Reading passage »

——————

Esa-Pekka Salonen, a classical-music superstar who led the Los Angeles Philharmonic from 1992 to 2009 and is the newly appointed music director of San Francisco Symphony, will soon take to the stage in his third appearance at The Soraya. On November 13, 2021, Salonen will guest-conduct the Colburn Orchestra in a weighty evening of music. The concert, offered free to the public, promises a welcome reunion for Soraya patrons with live symphonic sound—for the first time in over a year and a half.
The ever-youthful Salonen, who is deeply committed to music education, provides a stimulating tutor and role model for the Colburn’s pre-professional musicians. After completing more than a dozen concerts in San Francisco this fall, he will hold rehearsals at the renowned academy in downtown Los Angeles for the ambitious program slated for The Soraya, a double-header of vast and panoramic works: Shostakovich’s Violin Concerto No.1 and Bruckner’s Symphony No.6.
“Esa-Pekka is quite strict,” says the Colburn Orchestra’s longtime music director Yehuda Gilad, adding that, “I love it. It’s the old way … he doesn’t let anything get by.” For the student players to perform these epic scores, Gilad supervises a careful plan in which they work individually on their parts with their teachers, break into sectional rehearsals, and then reassemble the music in a “rough state, perhaps utilizing one of the assistant conductors,” he explains.
“When Salonen arrives, he usually gets started by reading through the music from beginning to end, or to the end of a movement. Then he dissects. If there are issues, he works on solutions. And he does not conduct them like students, imparting his wisdom. He just says, ‘Let’s do this. It will accomplish this and this and this.’”

——————

Extracted information »
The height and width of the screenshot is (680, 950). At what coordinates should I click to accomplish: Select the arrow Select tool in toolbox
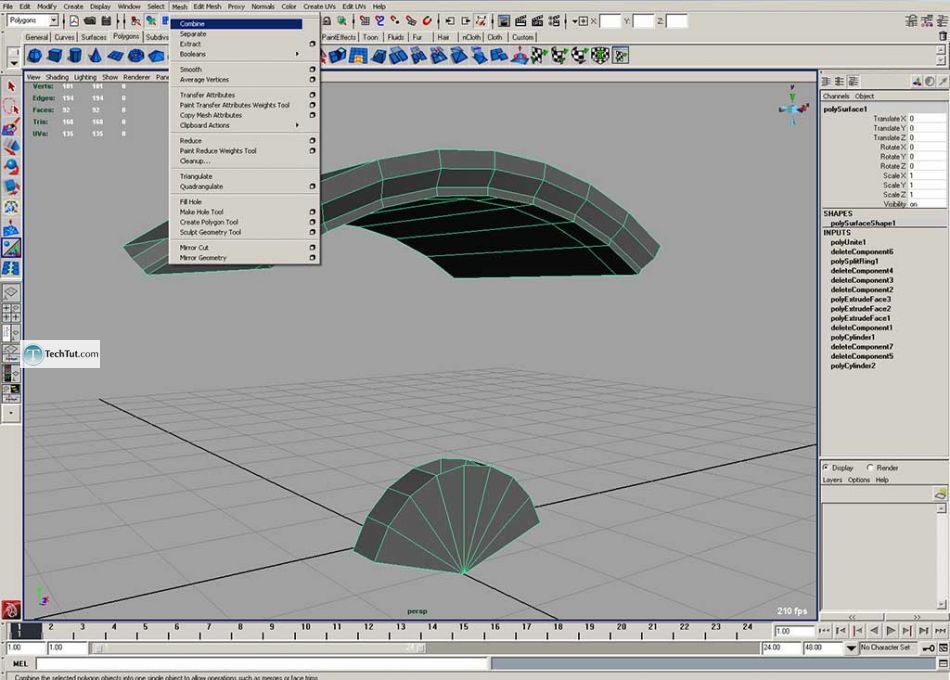11,88
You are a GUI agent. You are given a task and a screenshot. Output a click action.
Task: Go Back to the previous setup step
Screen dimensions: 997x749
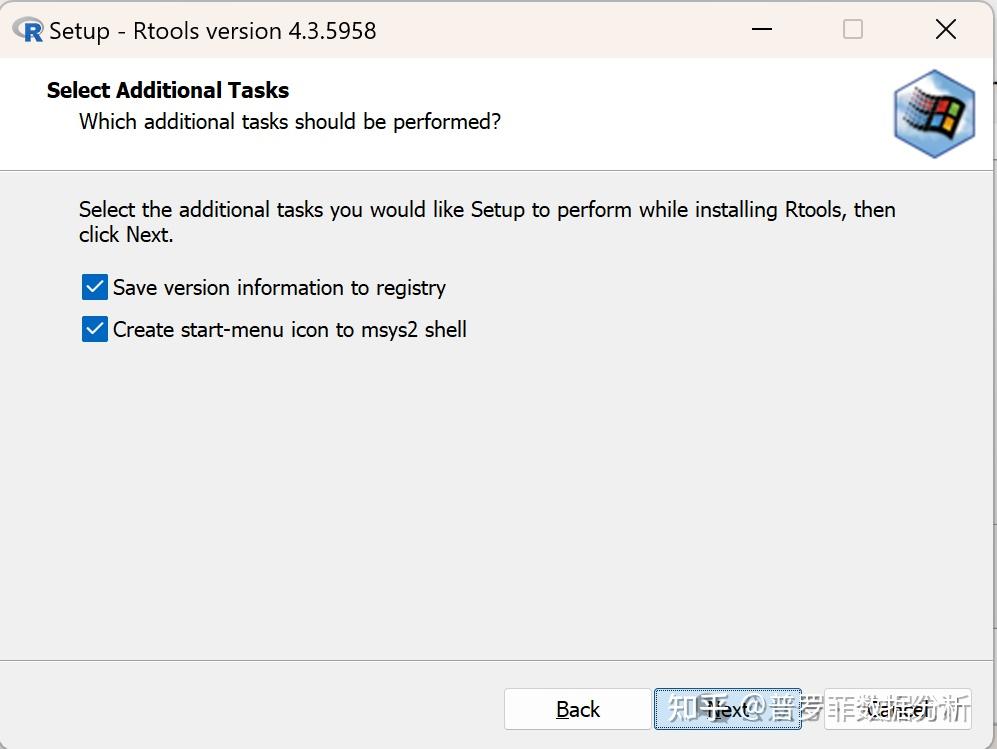[x=577, y=709]
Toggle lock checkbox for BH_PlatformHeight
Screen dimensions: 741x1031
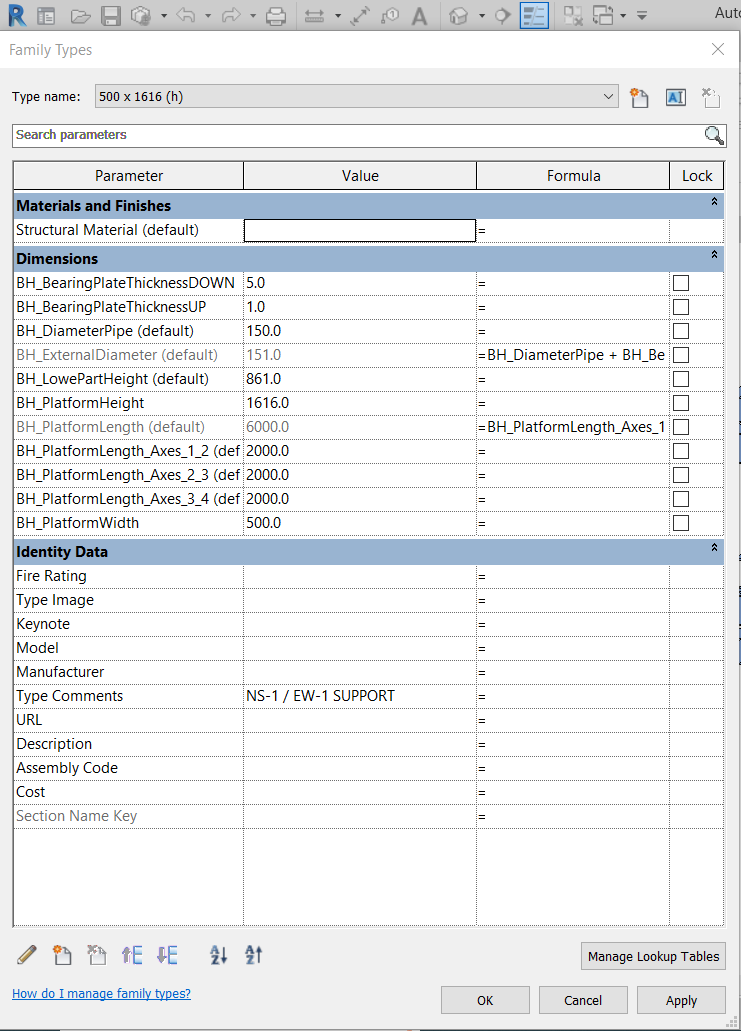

——————

Problem A »
In the article about Esa-Pekka Salonen, which two works make up the program planned for The Soraya?
Problem B »
Summarize the article about Esa-Pekka Salonen in two sentences.
Problem C »
Continue the article about Esa-Pekka Salonen from where it stops.

Task answer A »
Shostakovich's Violin Concerto No.1 and Bruckner's Symphony No.6.

Task answer B »
Esa-Pekka Salonen, former leader of the Los Angeles Philharmonic and newly appointed music director of San Francisco Symphony, will guest-conduct the Colburn Orchestra in a free concert at The Soraya on November 13, 2021, with works by Shostakovich and Bruckner. Colburn music director Yehuda Gilad describes how the student players prepare their parts in stages before Salonen arrives, and how Salonen, whom he calls strict, reads through the music, then dissects it and works on solutions without treating the players like students.

Task answer C »
Bruckner’s Sixth Symphony, written in 1881, is among the composer’s most immediately enjoyable works. Salonen’s refreshingly urgent take on it was described by Mark Swed in the Los Angeles Times, as “rooted in sheer joyous ecstasy.” The Austrian composer’s hour-long Sixth, with the first movement’s iconic opening triplets, the majesty of white-hot brass, great slow movement, magical colors of the Trio, and grandeur of the Finale, has been an important oeuvre in Salonen’s development as a conductor. His performance in 2008 while music director of the L.A. Phil showed, as Swed wrote, that Salonen “has absorbed Bruckner into his own thinking.” After his performance with the Finnish Radio Symphony Orchestra in 2019, music critic Jari Kallio wrote that Salonen “unleashed a tremendous burst of symphonic energy in the finale, with the hall of the Helsinki Music Centre vibrating with sonic joy.”
Gilad points out that the Colburn Orchestra concerts at The Soraya reflect what the school has been about, emphasizing a balance of solo, chamber music and orchestra. “We only do six or seven concerts a year so for them to do a major work like the Bruckner with one of its foremost proponents is going to be fantastic.”
Shostakovich’s First Violin Concerto, written in 1948 when the composer was under great political duress, requires genius bow control and left-hand dexterity; a wide range of tone colors; and a sense of sardonic Russian soul. Hometown-hero Hao Zhou, who entered Colburn’s Community School at just thirteen years old, will solo in the work.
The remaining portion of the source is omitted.